STATED GOAL
Please edit the lines below so that each "computer-use agent" becomes "screen assistant", leaving everything else as it is.

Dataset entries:
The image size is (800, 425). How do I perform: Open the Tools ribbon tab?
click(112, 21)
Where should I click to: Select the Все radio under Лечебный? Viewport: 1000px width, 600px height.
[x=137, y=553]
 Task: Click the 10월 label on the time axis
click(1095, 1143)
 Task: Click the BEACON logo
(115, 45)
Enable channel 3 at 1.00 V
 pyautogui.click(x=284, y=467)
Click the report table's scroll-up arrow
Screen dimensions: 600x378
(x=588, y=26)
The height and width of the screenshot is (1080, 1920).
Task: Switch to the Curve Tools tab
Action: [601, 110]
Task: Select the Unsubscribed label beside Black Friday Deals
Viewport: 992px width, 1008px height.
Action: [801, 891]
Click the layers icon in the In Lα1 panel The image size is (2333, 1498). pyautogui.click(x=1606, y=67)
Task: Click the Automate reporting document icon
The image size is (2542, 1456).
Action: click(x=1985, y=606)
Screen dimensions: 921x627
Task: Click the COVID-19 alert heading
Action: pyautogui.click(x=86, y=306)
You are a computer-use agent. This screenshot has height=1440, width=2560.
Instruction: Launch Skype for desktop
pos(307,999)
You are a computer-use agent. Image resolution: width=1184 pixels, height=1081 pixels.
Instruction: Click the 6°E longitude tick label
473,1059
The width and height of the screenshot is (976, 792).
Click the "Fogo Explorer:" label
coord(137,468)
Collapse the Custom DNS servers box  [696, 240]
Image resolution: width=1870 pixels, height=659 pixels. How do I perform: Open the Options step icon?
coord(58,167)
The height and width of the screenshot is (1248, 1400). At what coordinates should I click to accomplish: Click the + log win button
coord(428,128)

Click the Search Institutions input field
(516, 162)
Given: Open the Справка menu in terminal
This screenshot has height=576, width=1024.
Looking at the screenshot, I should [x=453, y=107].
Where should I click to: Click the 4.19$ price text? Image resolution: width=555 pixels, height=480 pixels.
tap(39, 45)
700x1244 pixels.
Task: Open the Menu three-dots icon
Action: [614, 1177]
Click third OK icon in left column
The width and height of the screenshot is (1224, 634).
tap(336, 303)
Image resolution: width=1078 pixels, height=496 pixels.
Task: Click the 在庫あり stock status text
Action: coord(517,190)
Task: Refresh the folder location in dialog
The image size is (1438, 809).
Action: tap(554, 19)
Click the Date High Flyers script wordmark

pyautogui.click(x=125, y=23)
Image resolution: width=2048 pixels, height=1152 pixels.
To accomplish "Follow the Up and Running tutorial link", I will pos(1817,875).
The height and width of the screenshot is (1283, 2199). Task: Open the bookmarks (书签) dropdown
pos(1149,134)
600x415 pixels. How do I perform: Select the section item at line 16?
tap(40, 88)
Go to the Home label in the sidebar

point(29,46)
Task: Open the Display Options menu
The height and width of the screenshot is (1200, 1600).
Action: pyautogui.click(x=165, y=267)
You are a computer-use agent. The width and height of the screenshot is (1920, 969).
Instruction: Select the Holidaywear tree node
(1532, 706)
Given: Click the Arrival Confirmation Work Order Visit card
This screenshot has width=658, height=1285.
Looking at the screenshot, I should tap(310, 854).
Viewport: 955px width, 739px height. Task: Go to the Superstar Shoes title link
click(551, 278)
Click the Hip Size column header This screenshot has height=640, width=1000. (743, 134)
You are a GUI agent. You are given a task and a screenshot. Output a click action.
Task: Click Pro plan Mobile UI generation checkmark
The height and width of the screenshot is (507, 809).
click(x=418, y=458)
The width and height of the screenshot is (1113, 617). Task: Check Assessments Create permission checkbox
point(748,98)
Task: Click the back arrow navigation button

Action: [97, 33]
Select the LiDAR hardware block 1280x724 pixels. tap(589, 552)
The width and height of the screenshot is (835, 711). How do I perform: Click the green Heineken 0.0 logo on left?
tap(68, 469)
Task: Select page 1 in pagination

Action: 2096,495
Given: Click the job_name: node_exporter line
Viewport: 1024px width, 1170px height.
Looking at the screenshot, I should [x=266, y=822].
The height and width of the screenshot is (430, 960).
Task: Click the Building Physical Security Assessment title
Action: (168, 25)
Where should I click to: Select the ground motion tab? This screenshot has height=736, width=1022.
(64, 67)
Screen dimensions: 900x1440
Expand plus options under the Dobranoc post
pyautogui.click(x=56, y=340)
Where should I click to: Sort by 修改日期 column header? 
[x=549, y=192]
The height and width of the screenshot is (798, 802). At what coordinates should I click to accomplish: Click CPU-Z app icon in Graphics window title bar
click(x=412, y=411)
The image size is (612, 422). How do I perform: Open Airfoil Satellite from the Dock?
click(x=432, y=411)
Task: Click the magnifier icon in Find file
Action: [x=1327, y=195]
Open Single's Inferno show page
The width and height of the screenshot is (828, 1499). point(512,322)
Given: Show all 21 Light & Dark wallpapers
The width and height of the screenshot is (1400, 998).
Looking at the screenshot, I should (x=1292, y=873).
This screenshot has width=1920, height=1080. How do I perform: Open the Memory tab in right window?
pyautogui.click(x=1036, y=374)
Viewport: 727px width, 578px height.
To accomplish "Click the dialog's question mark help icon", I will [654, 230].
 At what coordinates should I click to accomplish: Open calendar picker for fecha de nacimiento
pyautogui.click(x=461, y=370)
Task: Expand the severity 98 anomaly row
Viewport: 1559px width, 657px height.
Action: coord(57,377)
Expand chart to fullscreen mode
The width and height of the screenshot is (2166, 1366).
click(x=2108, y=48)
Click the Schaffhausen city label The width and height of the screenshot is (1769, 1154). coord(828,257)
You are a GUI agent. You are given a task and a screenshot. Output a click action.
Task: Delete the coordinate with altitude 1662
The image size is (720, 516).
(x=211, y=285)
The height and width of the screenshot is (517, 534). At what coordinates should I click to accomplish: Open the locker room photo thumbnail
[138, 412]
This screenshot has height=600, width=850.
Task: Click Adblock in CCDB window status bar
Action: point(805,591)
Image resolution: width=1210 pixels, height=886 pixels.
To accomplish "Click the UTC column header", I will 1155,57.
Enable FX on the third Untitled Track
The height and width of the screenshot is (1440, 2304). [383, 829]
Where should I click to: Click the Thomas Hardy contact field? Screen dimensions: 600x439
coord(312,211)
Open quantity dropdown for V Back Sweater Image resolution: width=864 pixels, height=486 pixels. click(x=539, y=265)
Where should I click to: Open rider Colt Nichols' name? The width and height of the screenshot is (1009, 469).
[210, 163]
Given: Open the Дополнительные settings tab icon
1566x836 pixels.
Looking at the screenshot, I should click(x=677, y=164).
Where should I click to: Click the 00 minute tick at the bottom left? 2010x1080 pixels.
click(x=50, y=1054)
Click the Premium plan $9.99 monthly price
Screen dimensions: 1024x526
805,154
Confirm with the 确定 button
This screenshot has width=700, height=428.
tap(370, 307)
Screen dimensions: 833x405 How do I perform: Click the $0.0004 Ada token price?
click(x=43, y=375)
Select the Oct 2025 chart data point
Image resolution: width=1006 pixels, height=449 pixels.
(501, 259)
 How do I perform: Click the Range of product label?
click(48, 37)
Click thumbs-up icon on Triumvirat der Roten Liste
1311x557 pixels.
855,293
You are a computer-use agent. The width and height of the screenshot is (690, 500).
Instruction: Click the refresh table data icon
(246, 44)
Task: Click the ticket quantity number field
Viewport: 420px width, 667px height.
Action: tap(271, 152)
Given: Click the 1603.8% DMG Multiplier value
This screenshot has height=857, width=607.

TASK OUTPUT
The image size is (800, 425). How do I perform: Open the Tools ribbon tab?
click(112, 21)
Where should I click to: Select the Все radio under Лечебный? Viewport: 1000px width, 600px height.
[x=137, y=553]
 Task: Click the 10월 label on the time axis
click(1095, 1143)
 Task: Click the BEACON logo
(115, 45)
Enable channel 3 at 1.00 V
 pyautogui.click(x=284, y=467)
Click the report table's scroll-up arrow
Screen dimensions: 600x378
(x=588, y=26)
The height and width of the screenshot is (1080, 1920).
Task: Switch to the Curve Tools tab
Action: [601, 110]
Task: Select the Unsubscribed label beside Black Friday Deals
Viewport: 992px width, 1008px height.
Action: [801, 891]
Click the layers icon in the In Lα1 panel The image size is (2333, 1498). pyautogui.click(x=1606, y=67)
Task: Click the Automate reporting document icon
The image size is (2542, 1456).
Action: click(x=1985, y=606)
Screen dimensions: 921x627
Task: Click the COVID-19 alert heading
Action: pyautogui.click(x=86, y=306)
You are a screen assistant. This screenshot has height=1440, width=2560.
Instruction: Launch Skype for desktop
pos(307,999)
You are a screen assistant. Image resolution: width=1184 pixels, height=1081 pixels.
Instruction: Click the 6°E longitude tick label
473,1059
The width and height of the screenshot is (976, 792).
Click the "Fogo Explorer:" label
coord(137,468)
Collapse the Custom DNS servers box  [696, 240]
Image resolution: width=1870 pixels, height=659 pixels. How do I perform: Open the Options step icon?
coord(58,167)
The height and width of the screenshot is (1248, 1400). At what coordinates should I click to accomplish: Click the + log win button
coord(428,128)

Click the Search Institutions input field
(516, 162)
Given: Open the Справка menu in terminal
This screenshot has height=576, width=1024.
Looking at the screenshot, I should [x=453, y=107].
Where should I click to: Click the 4.19$ price text? Image resolution: width=555 pixels, height=480 pixels.
tap(39, 45)
700x1244 pixels.
Task: Open the Menu three-dots icon
Action: [614, 1177]
Click third OK icon in left column
The width and height of the screenshot is (1224, 634).
tap(336, 303)
Image resolution: width=1078 pixels, height=496 pixels.
Task: Click the 在庫あり stock status text
Action: coord(517,190)
Task: Refresh the folder location in dialog
The image size is (1438, 809).
Action: tap(554, 19)
Click the Date High Flyers script wordmark

pyautogui.click(x=125, y=23)
Image resolution: width=2048 pixels, height=1152 pixels.
To accomplish "Follow the Up and Running tutorial link", I will pos(1817,875).
The height and width of the screenshot is (1283, 2199). Task: Open the bookmarks (书签) dropdown
pos(1149,134)
600x415 pixels. How do I perform: Select the section item at line 16?
tap(40, 88)
Go to the Home label in the sidebar

point(29,46)
Task: Open the Display Options menu
The height and width of the screenshot is (1200, 1600).
Action: pyautogui.click(x=165, y=267)
You are a screen assistant. The width and height of the screenshot is (1920, 969).
Instruction: Select the Holidaywear tree node
(1532, 706)
Given: Click the Arrival Confirmation Work Order Visit card
This screenshot has width=658, height=1285.
Looking at the screenshot, I should tap(310, 854).
Viewport: 955px width, 739px height. Task: Go to the Superstar Shoes title link
click(551, 278)
Click the Hip Size column header This screenshot has height=640, width=1000. (743, 134)
You are a GUI agent. You are given a task and a screenshot. Output a click action.
Task: Click Pro plan Mobile UI generation checkmark
The height and width of the screenshot is (507, 809).
click(x=418, y=458)
The width and height of the screenshot is (1113, 617). Task: Check Assessments Create permission checkbox
point(748,98)
Task: Click the back arrow navigation button

Action: [97, 33]
Select the LiDAR hardware block 1280x724 pixels. tap(589, 552)
The width and height of the screenshot is (835, 711). How do I perform: Click the green Heineken 0.0 logo on left?
tap(68, 469)
Task: Select page 1 in pagination

Action: 2096,495
Given: Click the job_name: node_exporter line
Viewport: 1024px width, 1170px height.
Looking at the screenshot, I should [x=266, y=822].
The height and width of the screenshot is (430, 960).
Task: Click the Building Physical Security Assessment title
Action: (168, 25)
Where should I click to: Select the ground motion tab? This screenshot has height=736, width=1022.
(64, 67)
Screen dimensions: 900x1440
Expand plus options under the Dobranoc post
pyautogui.click(x=56, y=340)
Where should I click to: Sort by 修改日期 column header? 
[x=549, y=192]
The height and width of the screenshot is (798, 802). At what coordinates should I click to accomplish: Click CPU-Z app icon in Graphics window title bar
click(x=412, y=411)
The image size is (612, 422). How do I perform: Open Airfoil Satellite from the Dock?
click(x=432, y=411)
Task: Click the magnifier icon in Find file
Action: [x=1327, y=195]
Open Single's Inferno show page
The width and height of the screenshot is (828, 1499). point(512,322)
Given: Show all 21 Light & Dark wallpapers
The width and height of the screenshot is (1400, 998).
Looking at the screenshot, I should (x=1292, y=873).
This screenshot has width=1920, height=1080. How do I perform: Open the Memory tab in right window?
pyautogui.click(x=1036, y=374)
Viewport: 727px width, 578px height.
To accomplish "Click the dialog's question mark help icon", I will [654, 230].
 At what coordinates should I click to accomplish: Open calendar picker for fecha de nacimiento
pyautogui.click(x=461, y=370)
Task: Expand the severity 98 anomaly row
Viewport: 1559px width, 657px height.
Action: coord(57,377)
Expand chart to fullscreen mode
The width and height of the screenshot is (2166, 1366).
click(x=2108, y=48)
Click the Schaffhausen city label The width and height of the screenshot is (1769, 1154). coord(828,257)
You are a GUI agent. You are given a task and a screenshot. Output a click action.
Task: Delete the coordinate with altitude 1662
The image size is (720, 516).
(x=211, y=285)
The height and width of the screenshot is (517, 534). At what coordinates should I click to accomplish: Open the locker room photo thumbnail
[138, 412]
This screenshot has height=600, width=850.
Task: Click Adblock in CCDB window status bar
Action: point(805,591)
Image resolution: width=1210 pixels, height=886 pixels.
To accomplish "Click the UTC column header", I will 1155,57.
Enable FX on the third Untitled Track
The height and width of the screenshot is (1440, 2304). [383, 829]
Where should I click to: Click the Thomas Hardy contact field? Screen dimensions: 600x439
coord(312,211)
Open quantity dropdown for V Back Sweater Image resolution: width=864 pixels, height=486 pixels. click(x=539, y=265)
Where should I click to: Open rider Colt Nichols' name? The width and height of the screenshot is (1009, 469).
[210, 163]
Given: Open the Дополнительные settings tab icon
1566x836 pixels.
Looking at the screenshot, I should click(x=677, y=164).
Where should I click to: Click the 00 minute tick at the bottom left? 2010x1080 pixels.
click(x=50, y=1054)
Click the Premium plan $9.99 monthly price
Screen dimensions: 1024x526
805,154
Confirm with the 确定 button
This screenshot has width=700, height=428.
tap(370, 307)
Screen dimensions: 833x405 How do I perform: Click the $0.0004 Ada token price?
click(x=43, y=375)
Select the Oct 2025 chart data point
Image resolution: width=1006 pixels, height=449 pixels.
(501, 259)
 How do I perform: Click the Range of product label?
click(48, 37)
Click thumbs-up icon on Triumvirat der Roten Liste
1311x557 pixels.
855,293
You are a screen assistant. The width and height of the screenshot is (690, 500).
Instruction: Click the refresh table data icon
(246, 44)
Task: Click the ticket quantity number field
Viewport: 420px width, 667px height.
Action: tap(271, 152)
Given: Click the 1603.8% DMG Multiplier value
This screenshot has height=857, width=607.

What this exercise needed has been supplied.